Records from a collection
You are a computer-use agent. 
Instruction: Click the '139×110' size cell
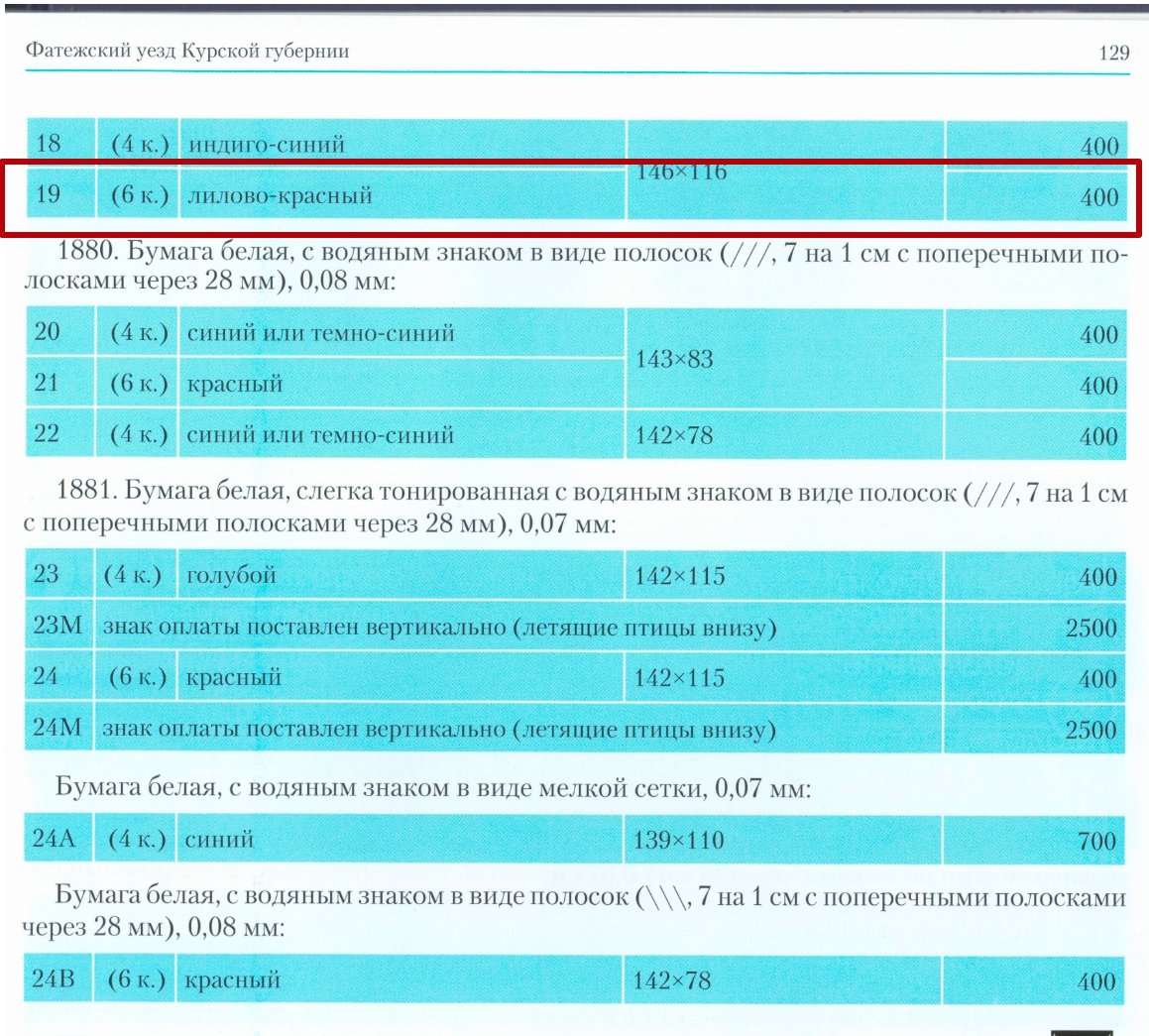(679, 841)
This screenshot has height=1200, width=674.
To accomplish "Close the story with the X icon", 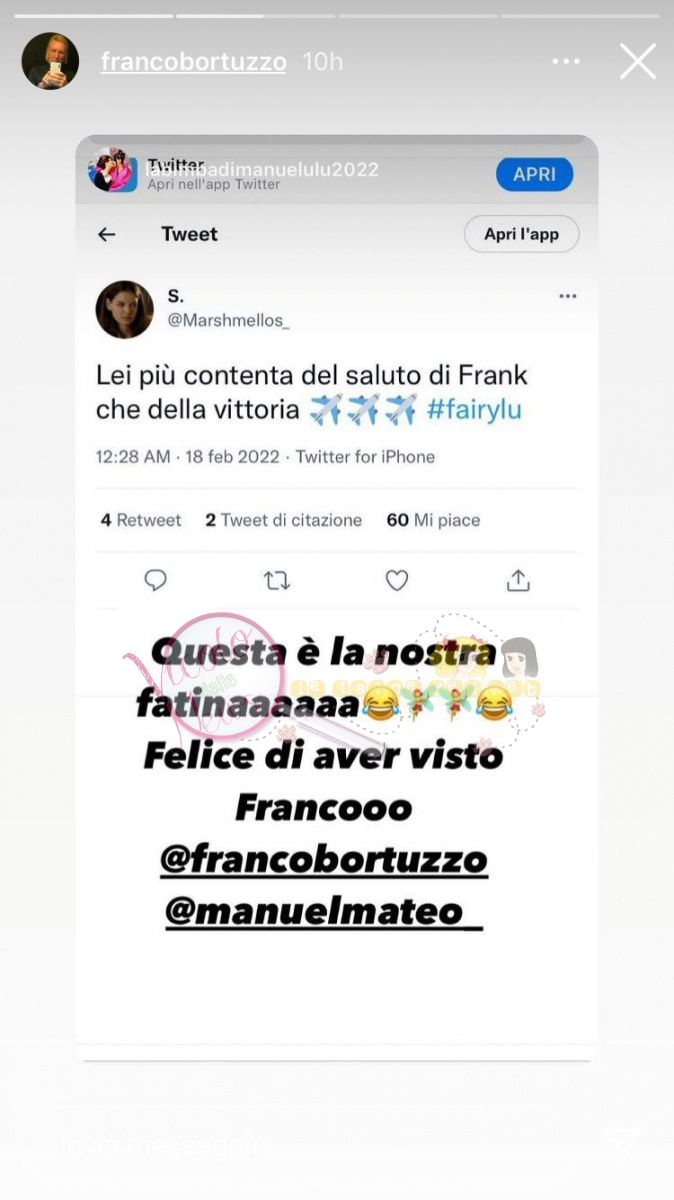I will 637,62.
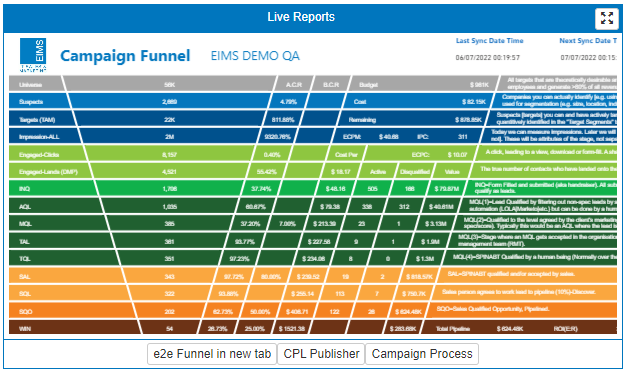Click the A.C.R column header
627x373 pixels.
[x=294, y=85]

Work task:
Needed here is a verbatim copy of the data from the first line through the line with "This screenshot has height=1200, width=674.", without pictures.

Exercise result:
You are a computer-use agent. 
Instruction: Click the '139×110' size cell
(679, 841)
This screenshot has height=1200, width=674.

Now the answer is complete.